Fall #Lübcke: Elf Rätsel und ein #Mord – #schauhin #terror

Der Tatverdächtige Stephan E., der den hessischen CDU-Politiker Walter Lübcke erschossen haben soll, war dem Verfassungsschutz offenbar besser bekannt, als die Behörde bisher einräumte. Der mutmaßliche Mörder des Kasseler Regierungspräsidenten Walter Lübcke taucht elf Mal in einem geheimen Bericht des hessischen Verfassungsschutzes über die rechtsradikale Szene von 2014 auf.
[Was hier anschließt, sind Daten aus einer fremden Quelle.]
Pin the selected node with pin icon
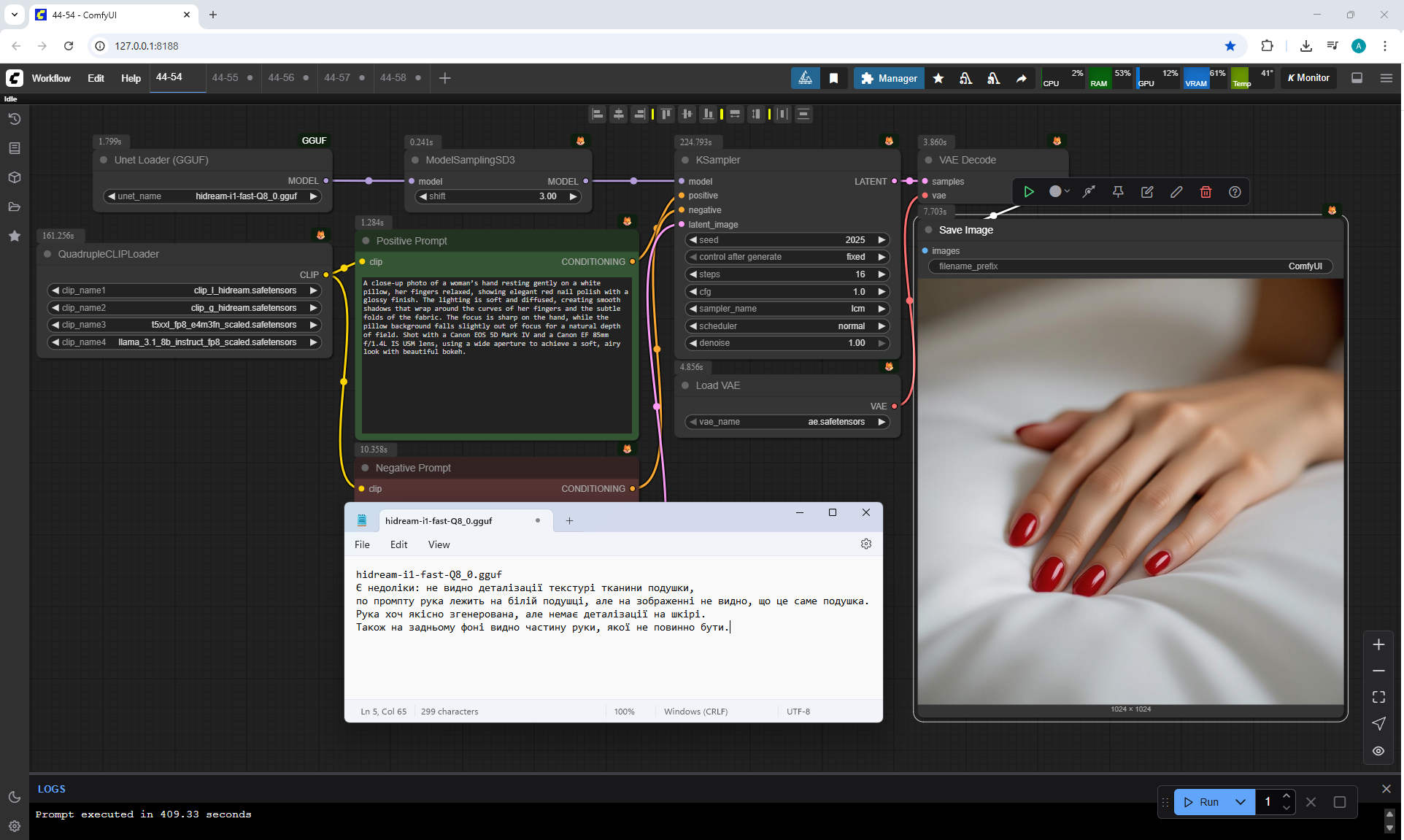1404x840 pixels. pos(1118,192)
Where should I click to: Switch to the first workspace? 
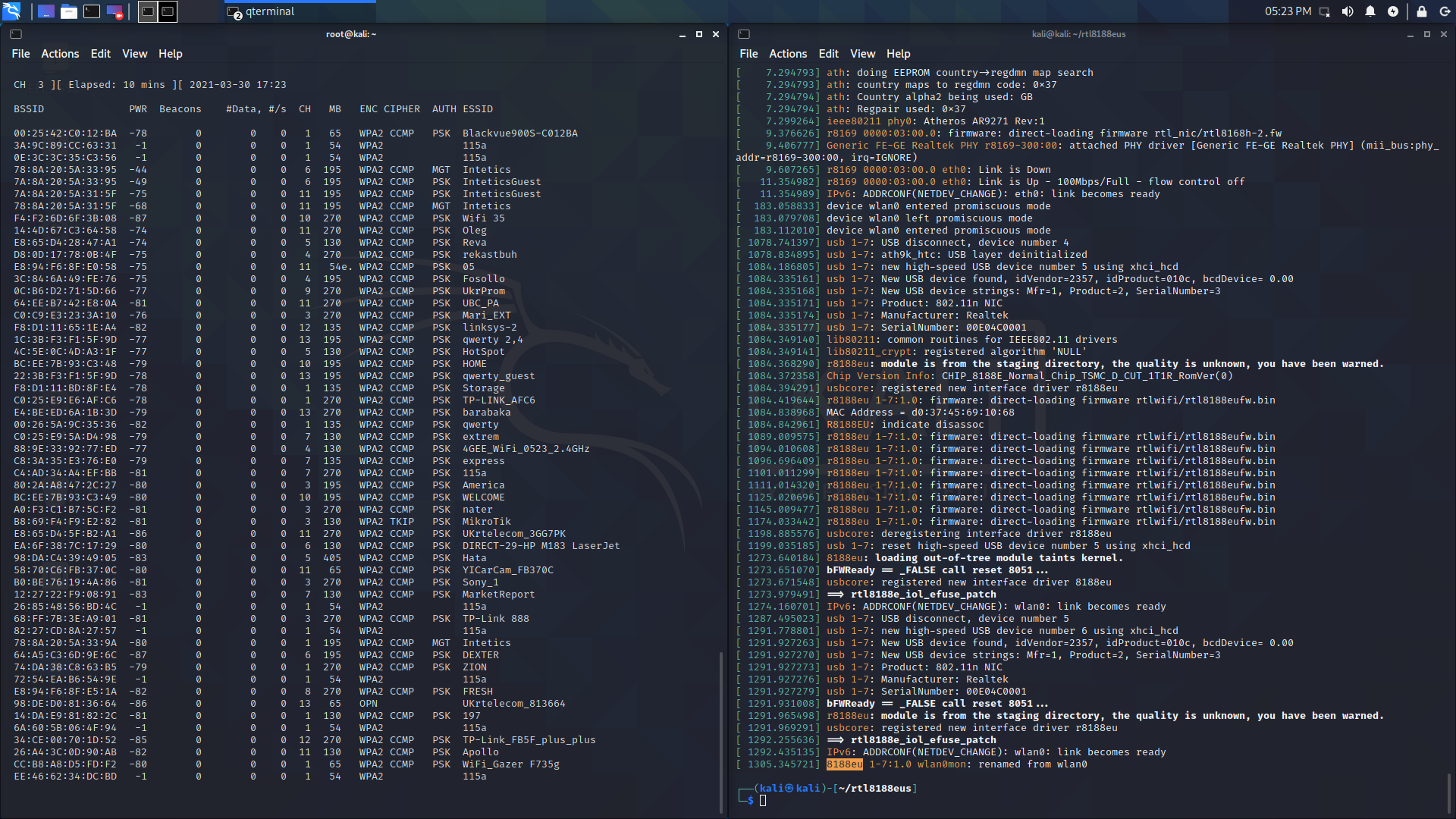[x=148, y=11]
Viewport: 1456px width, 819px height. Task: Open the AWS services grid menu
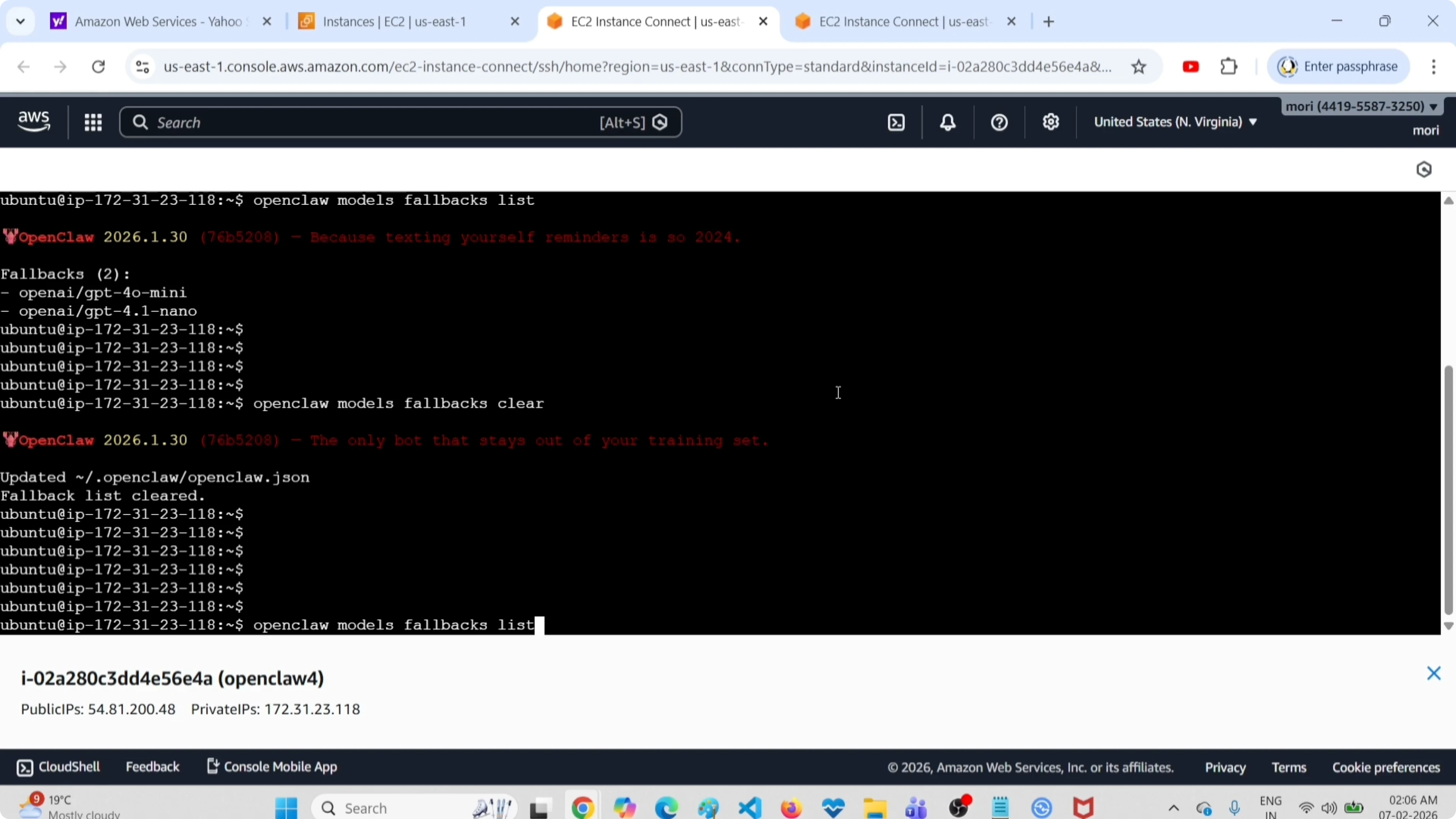(93, 122)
Dies hat nun der Verfassungsschutz offengelegt, nachdem die Zeitung Die Welt ihn erfolgreich vor dem Verwaltungsgericht Wiesbaden verklagt hatte. Damit gerät die Behauptung des Verfassungsschutzes in Zweifel, man habe den mutmaßlichen Mörder schon lange nicht mehr auf dem Schirm gehabt und deshalb auch nicht mitbekommen können, wie er sich von 2014 an neu radikalisierte und sich mithilfe eines alten Neonazi-Kameraden über Jahre hinweg illegal Waffen besorgte. Auf fast 260 Seiten werden in dem geheimen Verfassungsschutz-Papier (“Abschlussbericht zur Aktenprüfung”) Hinweise zu militanten Rechtsradikalen zusammengetragen, die einen Bezug zur Mordbande NSU aufweisen könnten. Das Papier war 2012 von dem damaligen hessischen Innenminister Boris Rhein (CDU) in Auftrag gegeben worden. Die Stadt Kassel steht darin im Mittelpunkt. Kassel gilt als Hochburg der rechtsradikalen Szene, dort hatte der NSU im Jahr 2006 den 21-jährigen Halil Yozgat hinter dem Tresen seines Internetcafés umgebracht, in dem Café war damals auch ein Mitarbeiter des hessischen Verfassungsschutzes. Und dort lebte auch der Mann, der nun des Mordes an Walter Lübcke beschuldigt wird, Stephan E. Was genau die Verfassungsschützer 2014 so sehr an Stephan E. interessierte, ist bislang unklar. Denkbar ist, dass sie nur Vorgänge beschrieben, die schon länger zurückliegen. Schon 1995 wurde Stephan E. wegen eines versuchten Bombenanschlags auf eine Flüchtlingsunterkunft im hessischen Hohenstein-Steckenroth zu einer Jugendstrafe von sechs Jahren verurteilt, bis 2009 ist er dann immer wieder mit rechtsradikal motivierten Straftaten aufgefallen. Beachtlich ist allerdings, dass der Präsident des Bundesamts für Verfassungsschutz, Thomas Haldenwang, in diesem Juni vor dem Innenausschuss des Bundestages erklärt hatte, die Behörden hätten Stephan E. seit 2009 nicht mehr intensiv auf dem Schirm gehabt.